If Japan not an island, it can cement the contamiated underground and bury it for centuries rather than flushing it into the ocean which will destroy oceanlife and we can see godzilla in the making.
Me think it’s America nuclear blackmailing China to give Japan two years for its decision to relase the water as a way for China to give way to US demands. I won’t be surprised if in two years US would reject Japan fin decision. Let’s see who’s right in two years.
DontBeATool
Simply put TEPCO don’t want to pay for responsibility and want to end the cost draining issue (it’s a co looking after its own financial first than the welfare of its people’s), plus TEPCO were caught lying by Greenpeace with their infos, not once but twice on records so it’s scary if you would trust them on safety for nuclear contaminated waters into the ocen unchecked. Until that time comes it could all be a ruse for nuclear blackmailing neighbor countries.
voiceofokinawa
DontBeATool,
Thank you for the technical pieces of information. We need such information above anything else.
voiceofokinawa
The difference between water stored in tanks at Fukushima and ordinary coolant water in other nuclear power plants is that in the former it is the ground water that directly touched reactor cores while in the latter the coolant water doesn't directly touch them.

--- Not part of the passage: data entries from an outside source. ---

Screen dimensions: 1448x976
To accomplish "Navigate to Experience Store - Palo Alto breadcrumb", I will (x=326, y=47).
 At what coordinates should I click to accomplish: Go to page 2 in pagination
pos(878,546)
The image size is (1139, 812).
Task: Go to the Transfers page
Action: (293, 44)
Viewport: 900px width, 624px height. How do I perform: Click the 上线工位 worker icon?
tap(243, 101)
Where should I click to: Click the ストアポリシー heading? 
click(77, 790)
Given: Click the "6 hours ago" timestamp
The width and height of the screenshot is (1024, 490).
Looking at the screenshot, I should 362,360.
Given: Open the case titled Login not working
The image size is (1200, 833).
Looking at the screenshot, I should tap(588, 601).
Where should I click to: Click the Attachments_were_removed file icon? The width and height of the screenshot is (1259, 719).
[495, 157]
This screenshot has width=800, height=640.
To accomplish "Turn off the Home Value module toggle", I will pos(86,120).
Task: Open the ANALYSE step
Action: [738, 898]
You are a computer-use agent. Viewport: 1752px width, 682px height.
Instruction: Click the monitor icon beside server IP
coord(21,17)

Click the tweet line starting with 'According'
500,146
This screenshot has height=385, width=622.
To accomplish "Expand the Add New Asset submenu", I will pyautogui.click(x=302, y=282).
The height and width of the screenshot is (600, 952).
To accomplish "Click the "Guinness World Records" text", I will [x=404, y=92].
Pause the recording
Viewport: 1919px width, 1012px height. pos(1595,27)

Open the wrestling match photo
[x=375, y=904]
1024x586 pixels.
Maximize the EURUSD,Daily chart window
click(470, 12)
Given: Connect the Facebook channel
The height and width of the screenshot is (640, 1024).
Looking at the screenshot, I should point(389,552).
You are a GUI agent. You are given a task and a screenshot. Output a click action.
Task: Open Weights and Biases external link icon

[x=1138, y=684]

Such being the case, Fukushima is uniquely different from others. Is that right? But how are cores cooled ordinarily in other nuclear power plants?
DontBeATool
Right. You can try reading this and this:
https://www.google.com/amp/s/www.nbcconnecticut.com/news/national-international/10-years-after-nuclear-disaster-how-dangerous-is-the-fukushima-plant/2442368/%3famp
https://www.world-nuclear.org/information-library/current-and-future-generation/cooling-power-plants.aspx#ECSArticleLink1
basically the current problem arises because TEPCO cost cutting safety issue and negligence with bad design that caused power backup failure and core meltdown. Had it flooded the cores early on with sea water cooling the cores you wouldn’t be having this much of a hassle years later dealing with waste waters and unsure if the cores/fuel are still heating inside while trying to save it. Very bad decision making.
OssanAmerica
No just China as usual.
chikv
Meaningless bravado that will amount to nothing at the end, the issue is important and should be discussed like that instead of putting too much attention to this.
ReasonandWisdomNippon
So much trash not base on facts!
Do you understand that the Fukushima water will be tested before release??
Do you understand IAEA, USA, China, EU, Korea everyone will be there to test the water and make sure it's good and acceptable.
Dumb arguments going around about the water touching the reactor.... So what???
The water will be tested and if it's not acceptable it won't be released!!
Japan's decision is being based on Facts!
Japan's decision comes after 10+ years of research, it wasn't made in a day!
rlaalswls
The Japanese government has consistently rejected the verification of Alps treated water and participation in neighboring countries by experts from third countries.
They are cooperating only with the US and E.A.I.A. They also analyzed only 29% of purified water and said that the ocean release was reasonable, and that they would monitor it in the future.
The detailed plans and future progress have not been announced at all.
Of course, it hasn't even announced whether neighboring countries will participate.
And the US still bans the import of seafood from Fukushima.
voiceofokinawa
rlaalswls: May 4 09:54 am JST
The Japanese government has consistently rejected the verification of Alps treated water and participation in neighboring countries by experts from third countries.
Without understanding by the international community, Tokyo can't release the tank-stored “contaminated” water into the sea however it may claim the water has been treated with ALPS. So the whole process of conducting it must be wide open to the outside world.